Su actividad científica motivó el acercamiento de una multiplicidad de profesiones y especialidades. Su Departamento de Crecimiento y Desarrollo en el Institute of Child Health fue un lugar de encuentro científico de clínicos, pediatras, nutriólogos, endocrinólogos, genetistas, dismorfologistas, antropólogos, sociólogos, y hasta economistas. Recibía a los visitantes con una gran cordialidad y un especial encanto personal. Junto con Reginald Whitehosue, maestro en antropometría de muchas generaciones, examinaba los datos que le mostraban de cualquier lugar del mundo con un enorme interés, haciendo sentir a sus interlocutores como en su casa. Convencido de que el crecimiento y desarrollo era más que todo un área en la que se intersectan la fisiología, la psicología y la sociología, fue uno de los iniciadores de la Sociedad de Biología Humana, y editor de Annals of Human Biology por casi 20 años . Fundó la Asociación Internacional de AuxologÍa (del griego auxos, aumentar, crecer) Junto con Frank Falkner, Francis Johnston, y otros.
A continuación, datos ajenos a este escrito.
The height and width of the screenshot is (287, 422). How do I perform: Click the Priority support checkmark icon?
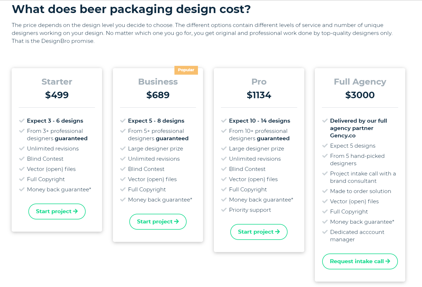(x=224, y=210)
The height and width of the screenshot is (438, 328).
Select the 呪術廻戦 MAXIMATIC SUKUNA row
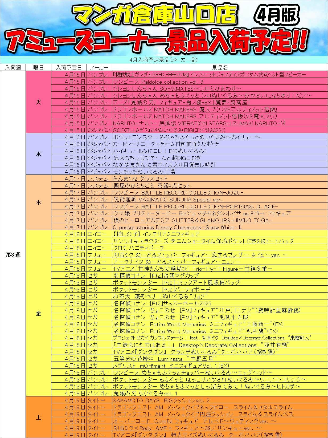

Tanner apoyó la iniciativas latinoamericanas de estudios de crecimiento en muchas p oblaciones, principalmente en Cuba (con José Jordán) y en Venezuela (con Mercedes López de Blanco), estimulando a los países a construir sus propias tablas de crecimiento. En Buenos Aires visitó el Servicio de Crecimiento y Desarrollo del Departamento de Pediatría del Hospital Italiano en 1984.
Jim tenía un fino sentido de humor, que transmitía aun en sus escritos científicos. Recuerdo una vez que estábamos hablando sobre adolescencia, y le pregunté sobre el significado fisiológico que
podría tener la barba en el hombre (¿ para qué podría servir ?), ya que algunos libros decían que era un rasgo de atracción sexual, y otros autores decían que era para amedrentar al adversario en épocas prehistóricas. Y él me respondió “tal vez haya dos tipos de barbas”-
Jim murió en paz, en compañía de su querida esposa Gunilla.
La pediatría de todo el mundo le debe mucho. Su recuerdo perdurará entre nosotros por muchos, muchos años.